Exercise is thought to help prevent age-related bone loss, but exactly how this happens in the body has been unclear. A recent study in mice found that irisin, a hormone-like molecule secreted by muscle cells, increases in response to exercise and leads to biochemical events that benefit bones and fat.
In a study supported in part by NIA, researchers led by a team at Harvard University Medical School explored irisin and its effects in cell culture and mice. They found for the first time that irisin binds to specific receptors called integrins that aid with cellular signaling and function. That action increased the survival of osteocytes, the “command and control” cells involved in bone remodeling.

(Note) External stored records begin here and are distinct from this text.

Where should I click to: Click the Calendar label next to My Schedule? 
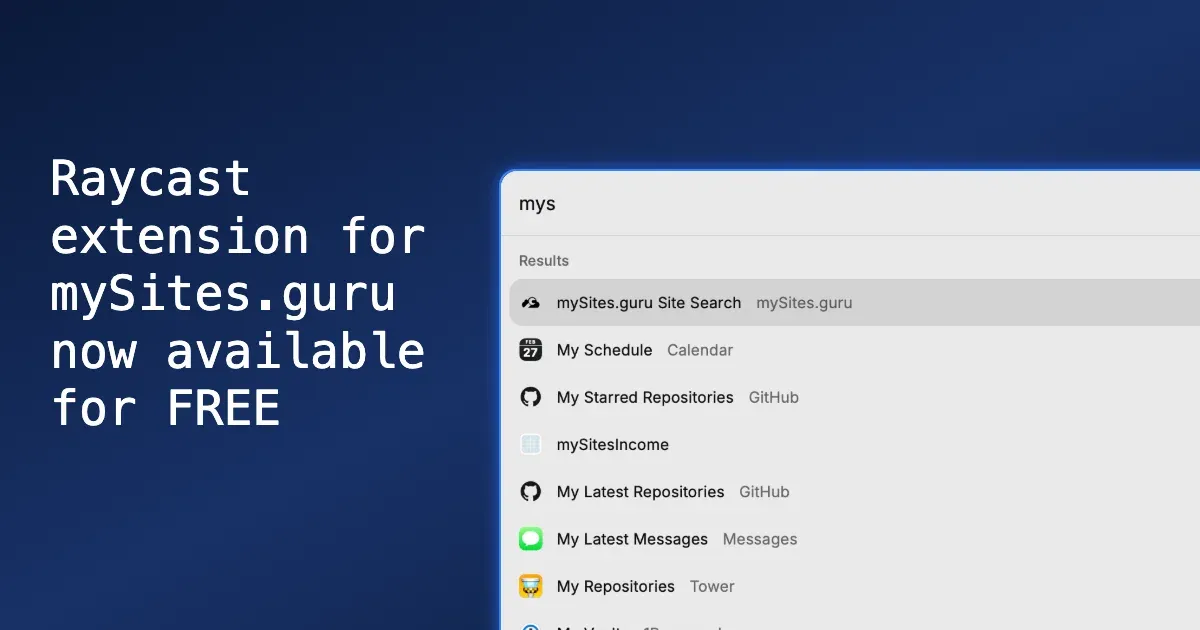click(x=700, y=349)
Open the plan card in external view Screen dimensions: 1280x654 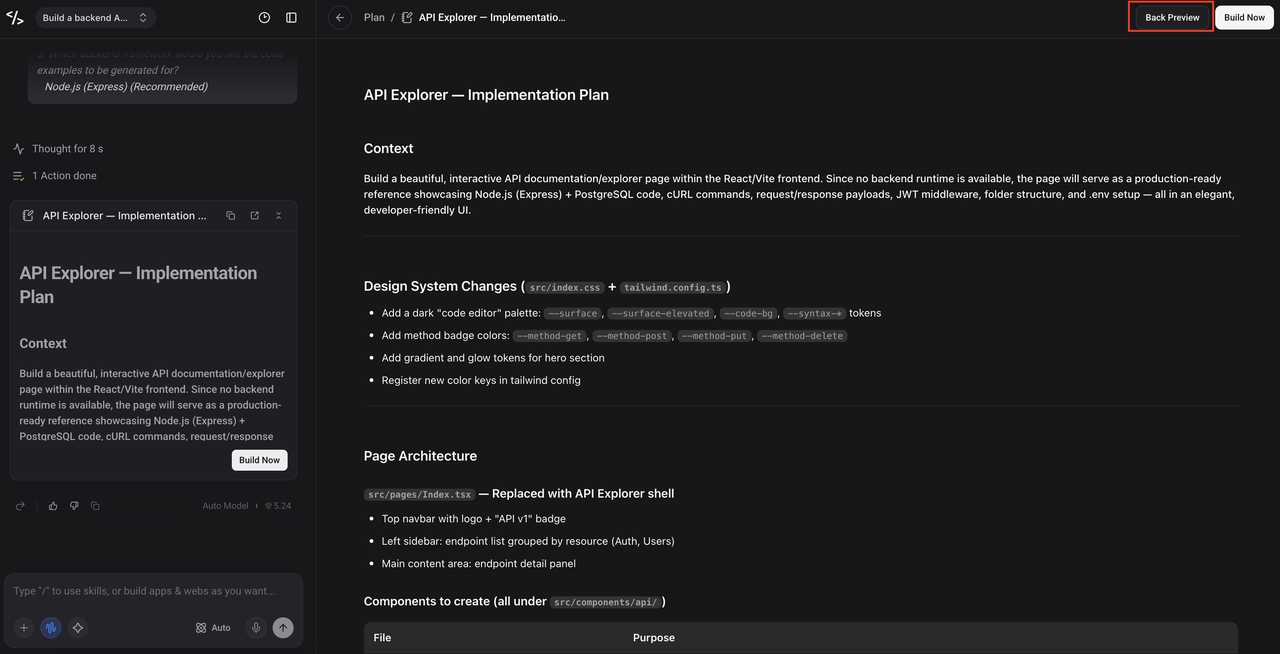255,216

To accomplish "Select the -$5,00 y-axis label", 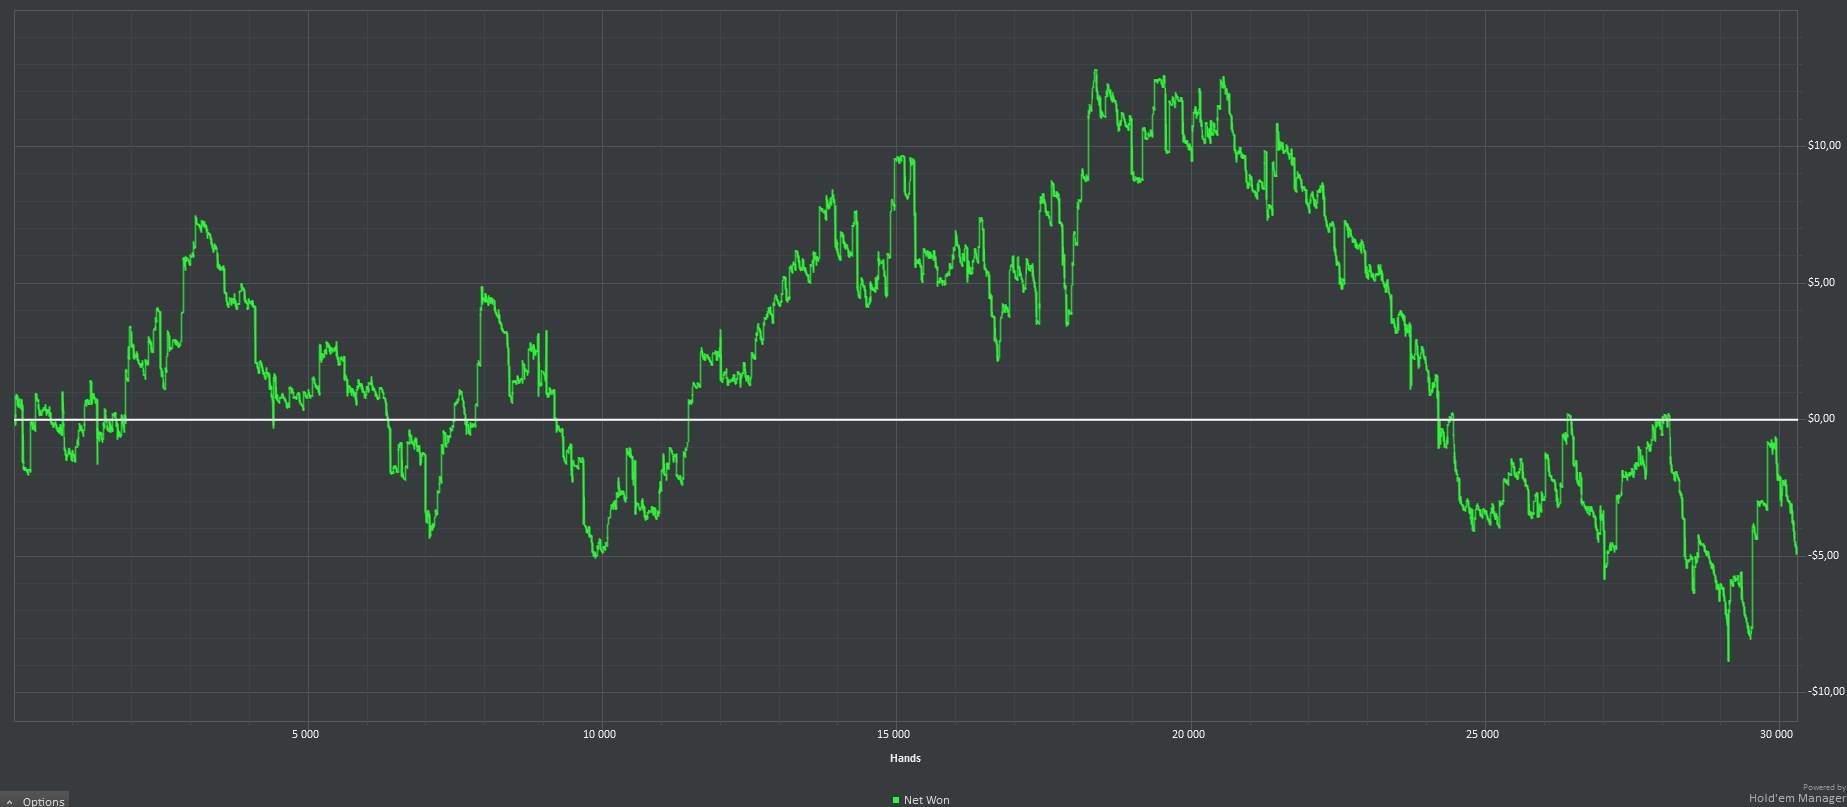I will (1824, 555).
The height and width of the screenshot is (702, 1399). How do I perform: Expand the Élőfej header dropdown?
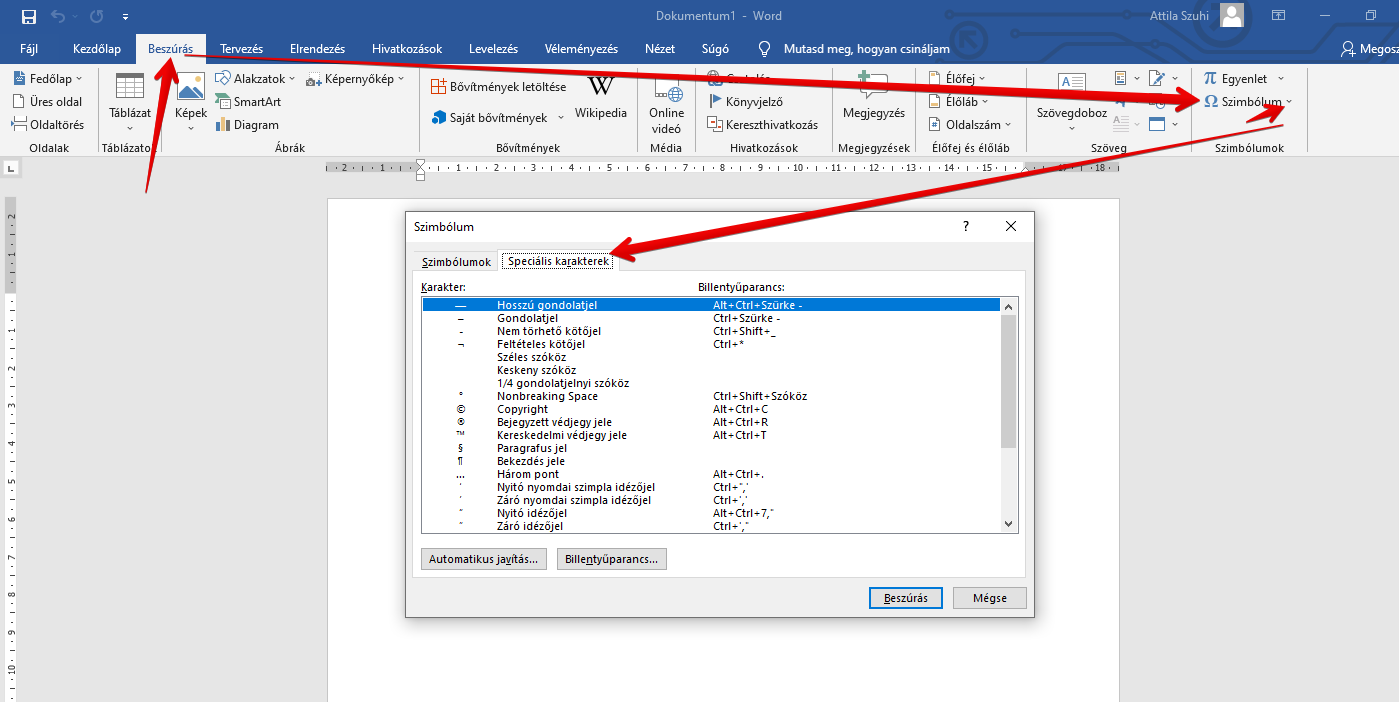click(982, 78)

In mice, osteocytes undergo a process of programmed cell death called apoptosis as they age, which can lead to osteoporosis, an age-related bone disease. To better understand the biological pathways involved in bone loss, the researchers first performed a study in cell culture. They induced cell death in osteocyte-like cells that were pretreated with or without irisin and observed improved cell survival and an increase in sclerostin production in response to irisin. To study this change in a whole animal, they injected irisin into normal mice daily for 6 days, again observing an increase in sclerostin production. From these findings, they concluded that irisin protects osteocytes against cell death in culture and, through the induction of sclerostin production, might promote bone formation in animals.
Next, the researchers investigated irisin’s role in normal bone loss and growth. They looked at femur bones in two groups of mice, one with and one without irisin; those without irisin had more bone loss. To further explore irisin’s role, they surgically removed the ovaries from female mice with and without irisin. As expected, ovariectomy caused bone loss in normal animals with irisin. However, the animals lacking irisin were protected from ovariectomy-induced bone loss. The researchers demonstrated that this effect is mediated by the osteocytes rather than osteoclasts, the “bone-eating” cells.
The study supports the important role of irisin in skeletal health. Identification of its mechanism of action explains how exercise helps prevent bone loss and could open the way to new therapeutic targets to combat osteoporosis, the authors wrote.
Reference: Kim H, et al. Irisin mediates effects on bone and fat via αV integrin receptors. Cell 2018;175(7):1756-1768. doi: 10.1016/j.cell.2018.10.025.